+++ Given information

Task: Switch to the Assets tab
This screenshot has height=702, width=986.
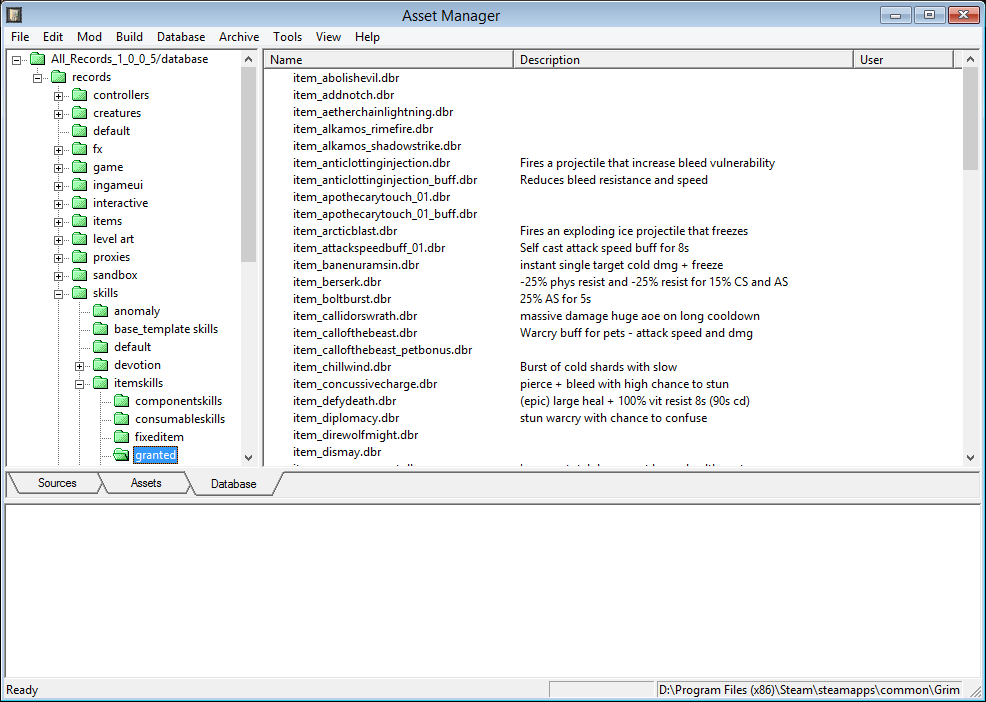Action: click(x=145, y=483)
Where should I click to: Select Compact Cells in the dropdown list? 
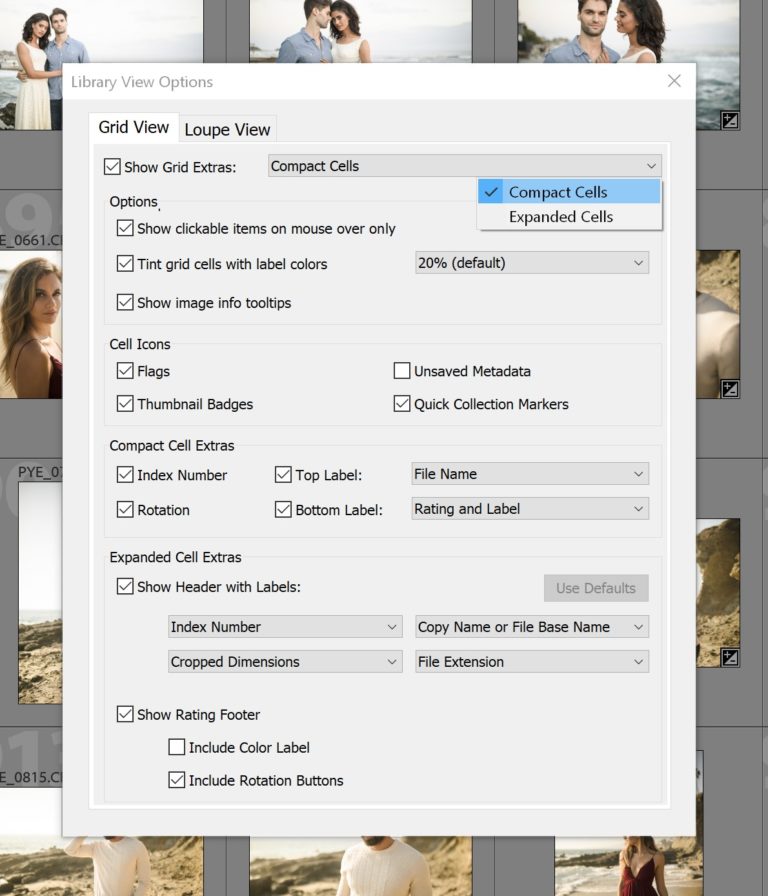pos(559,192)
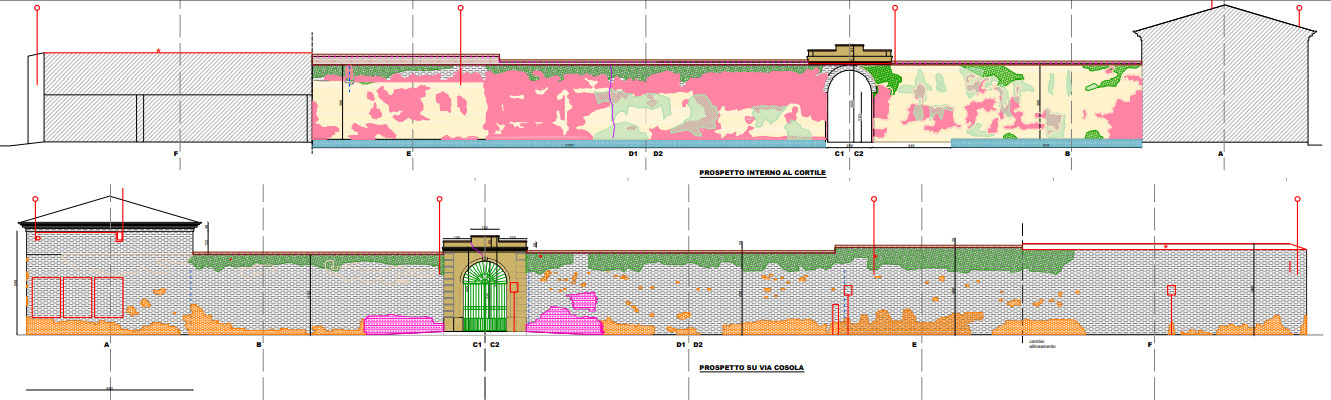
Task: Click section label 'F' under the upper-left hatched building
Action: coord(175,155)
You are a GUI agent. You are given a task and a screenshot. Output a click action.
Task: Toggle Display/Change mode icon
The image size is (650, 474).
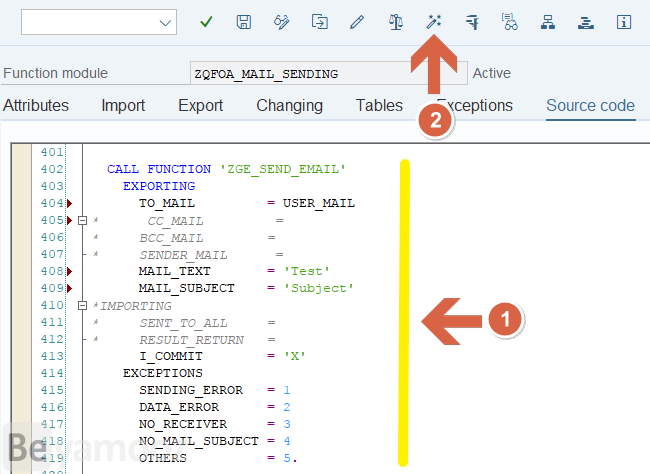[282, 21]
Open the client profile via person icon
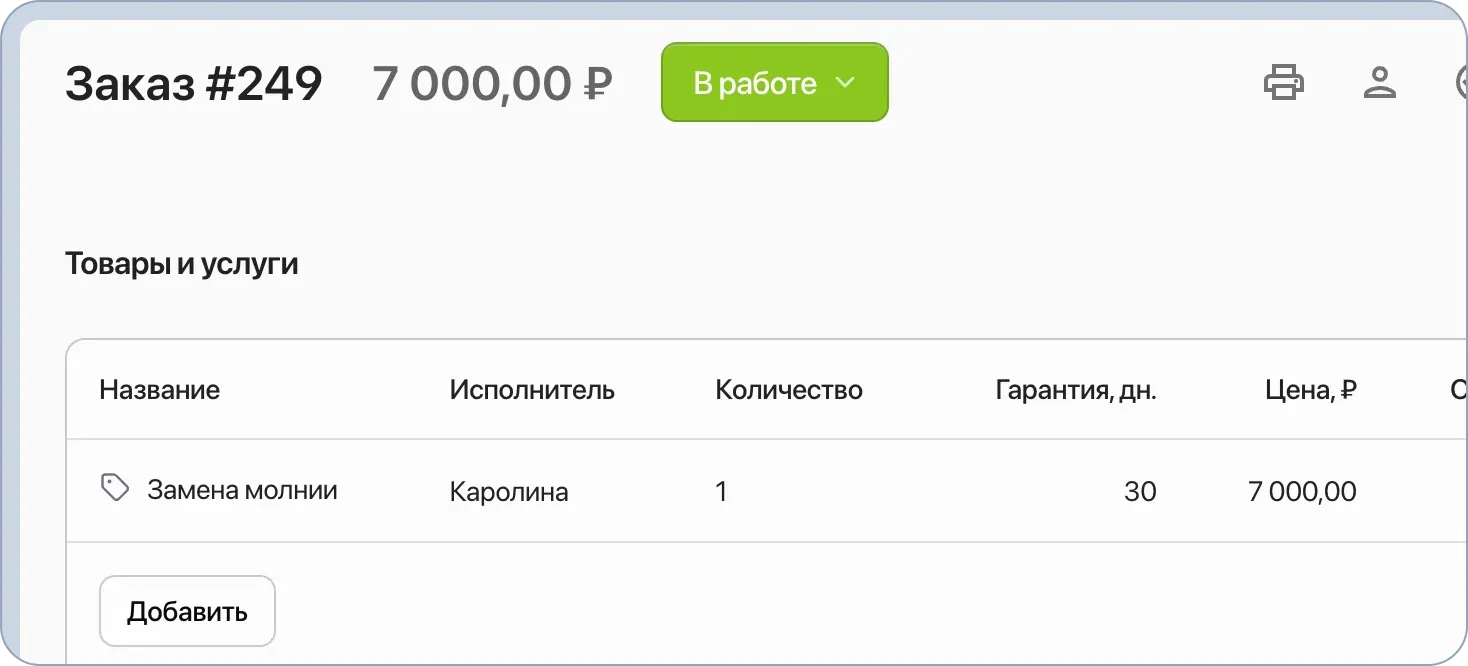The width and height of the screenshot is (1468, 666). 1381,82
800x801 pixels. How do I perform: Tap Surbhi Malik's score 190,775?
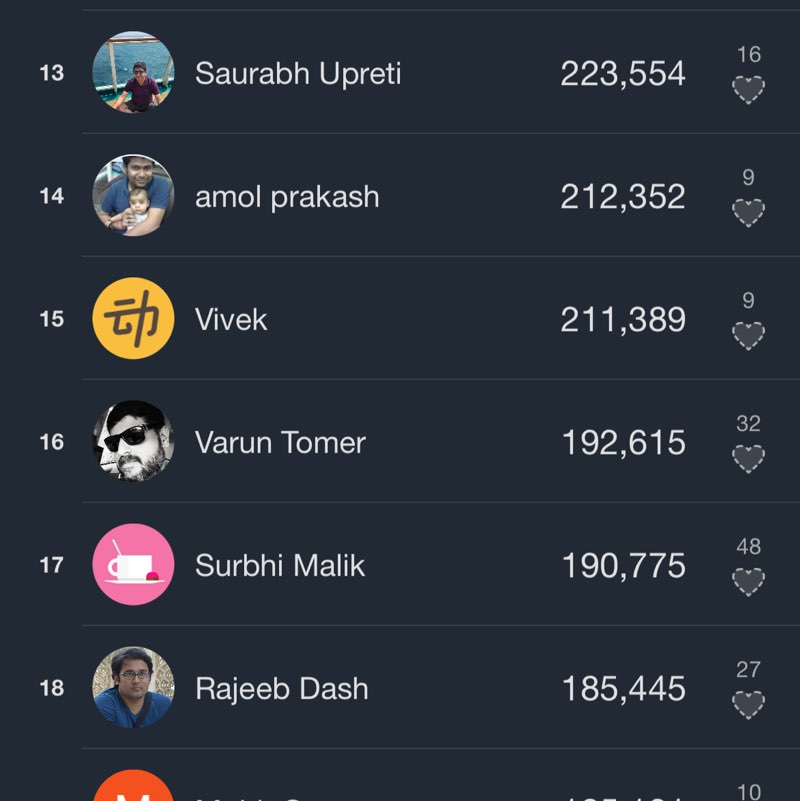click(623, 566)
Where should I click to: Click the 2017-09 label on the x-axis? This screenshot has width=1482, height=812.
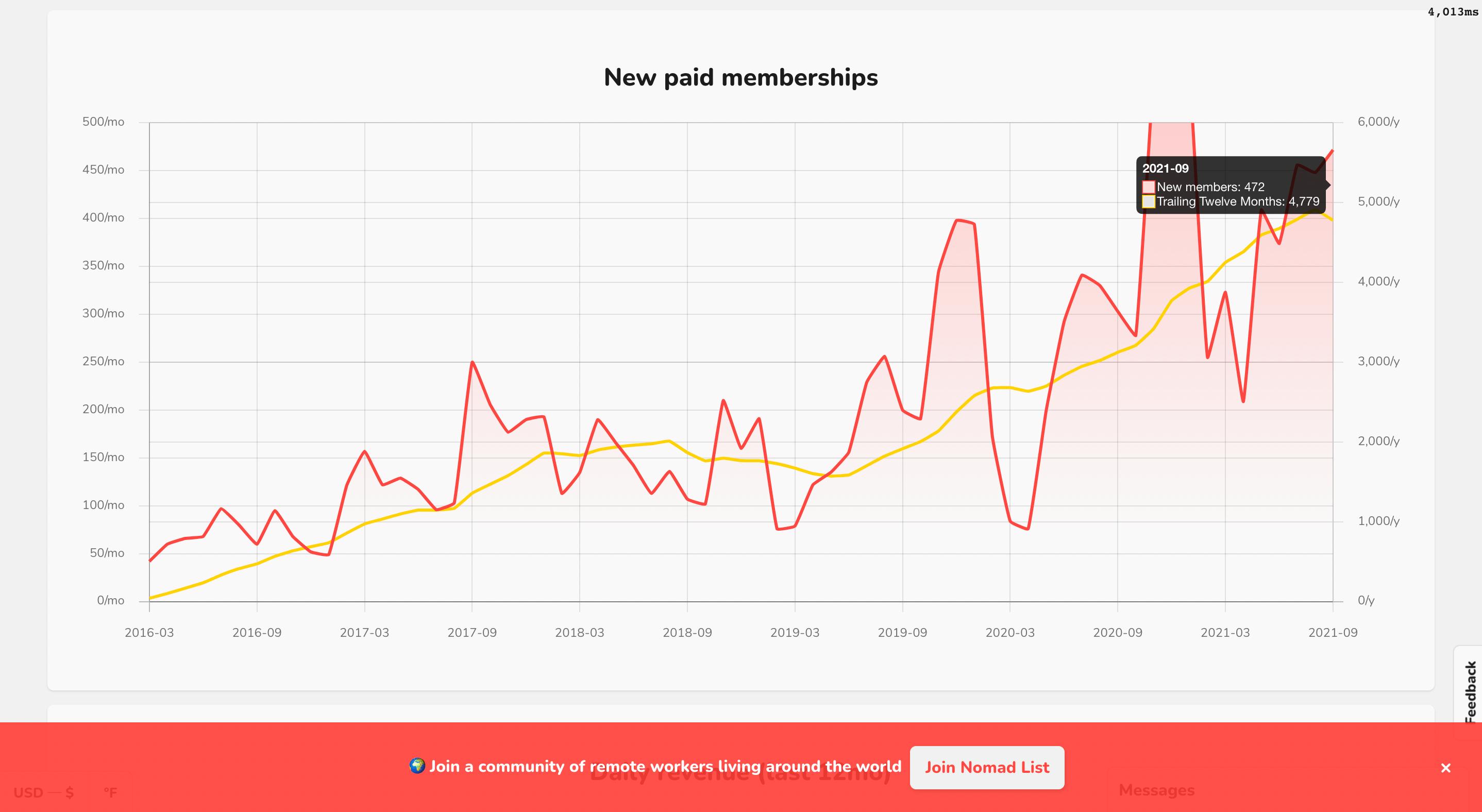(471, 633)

++++++

Leaving out the pictures, please output the lines in the entries above from the one with "Where should I click to: Select" through the one with "You are a GUI", exactly as they are.

Where should I click to: Select Compact Cells in the dropdown list? 
pos(559,192)
Task: Click section label 'F' under the upper-left hatched building
Action: coord(175,155)
You are a GUI agent. You are given a task and a screenshot. Output a click action.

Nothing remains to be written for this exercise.